Love, much like religion, is a bullshit pursuit that leaves those that believe in it and strive for it feeling worse off than if they had never heard of the word or concept. That is why it is perfect for stories. Love is simply just another way of saying the word conflict and conflict is the life blood of any and all stories, fiction or otherwise. Love and love stories are meant to have us feeling good and full of hope but really they are the bill of goods that drives conflict around the world, and at home as well. Let’s think about that for a second or sixty. People love too much? Conflict. People aren’t loved enough? Conflict. Love triangles? Triple the conflict! Forbidden love? Stories that involve people with names like Montague and Capulet and possibly illicit conflict! Unrequited love and all the pathetic adoration that comes with it? Conflict with lots of masturbation!

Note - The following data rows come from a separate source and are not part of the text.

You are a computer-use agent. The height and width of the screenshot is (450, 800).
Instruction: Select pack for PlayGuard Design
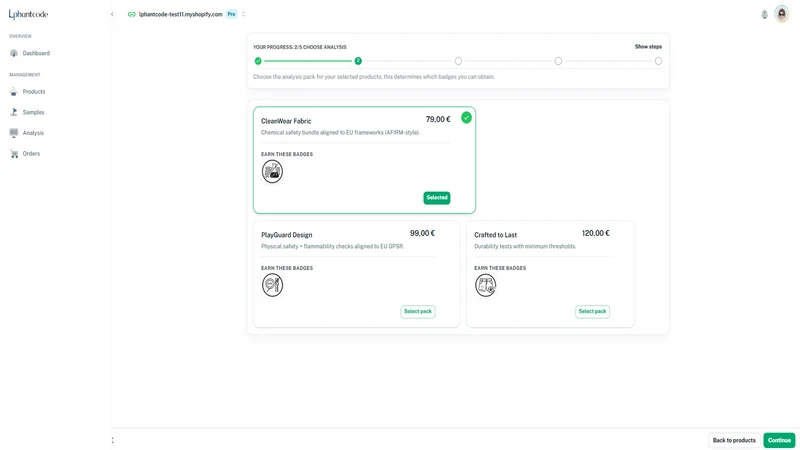click(418, 311)
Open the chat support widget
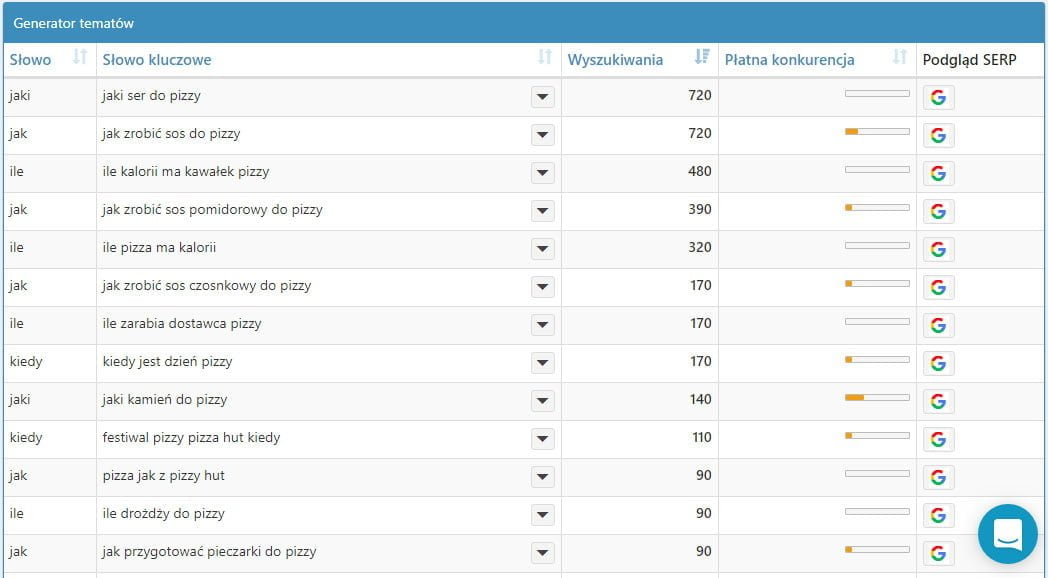 point(1007,535)
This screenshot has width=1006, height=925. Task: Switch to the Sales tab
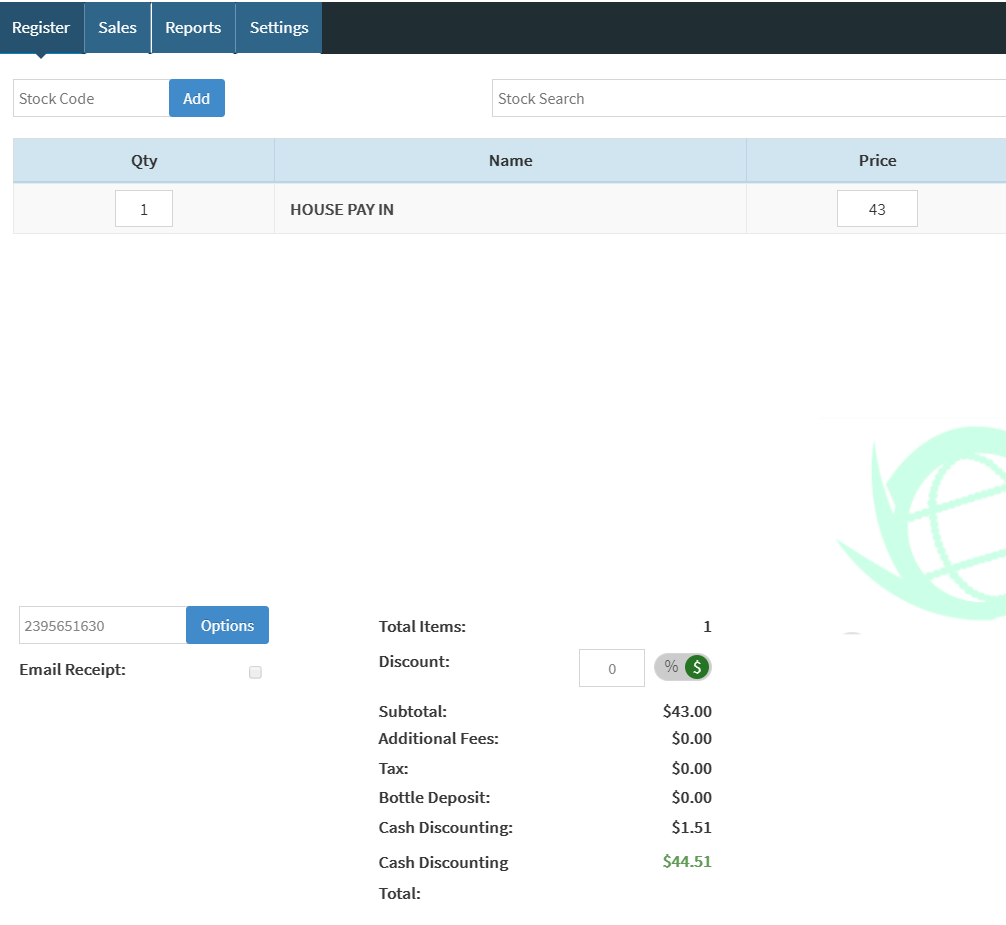tap(117, 27)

I could go on for a while about the stupidity of love, so let’s focus on the writing aspect with a bit more depth, specifically with respect to unorthodox and/or unique love stories. Yes, traditional “boy meets girl, they love, they fight, they fall apart and get back together” stories will never fail but at the same time they are as stale as the PG under-the-covers-bra-still-on-missionary-guy-must-have-a-really-long-penis-to-be-in-that-position sex that occurs between their pages or credit scenes. What about adding a LGBTQ element? Or a sexual fetish? What about an age difference? Or a non-sexual fetish? Using fetish twice in the same post is enough I think, so what about adding or subtracting something to or from the story. Adding something more than one person’s unwillingness to commit or a character’s need for maturity can only enhance the love story and, by extension, the story overall. A romantic (love) subplot with a non-traditional or unorthodox element can be a brilliant move for a story because it fleshes things out while keeping things
fetish, I mean, fresh.
In the last 5-7 years, I have noticed more films being made with the non-traditional love twist. Food, cars, running, addiction, tattoos, height, weight, multiple partners, open relationships, pegging, voyeurism, and BDSM are all becoming more a part of the mainstream with respect to sex and love in non-pornographic film. At first I was reluctant to watch some of them because I need to relate to characters in the media I consume. In books, because there is more internal thought taking place, I can relate to a character that lives in Barcelona and grew up the son of a bookseller. In film, because everything is much more visual with less time for intense introspection, I find it harder to relate to characters with more unique tendencies. Regardless of how I relate – because remember, who the fuck am I? – adding what used to be called “spice” to your characters’ lives, relationships, and sexual antics will only enhance the story because it adds depth and will speak to more people than you think.
Love is bullshit. No, wait, love is conflict and conflict is awesome so I guess love is awesome then as well. There has to be some faulty logic there. Before I search for the logic gap, I’m off to read Savage Love – an amazing column coordinated by Dan Savage – for inspiration but also provides great insight into what really goes on in people’s hearts, minds, and bedrooms. Thank you Dan!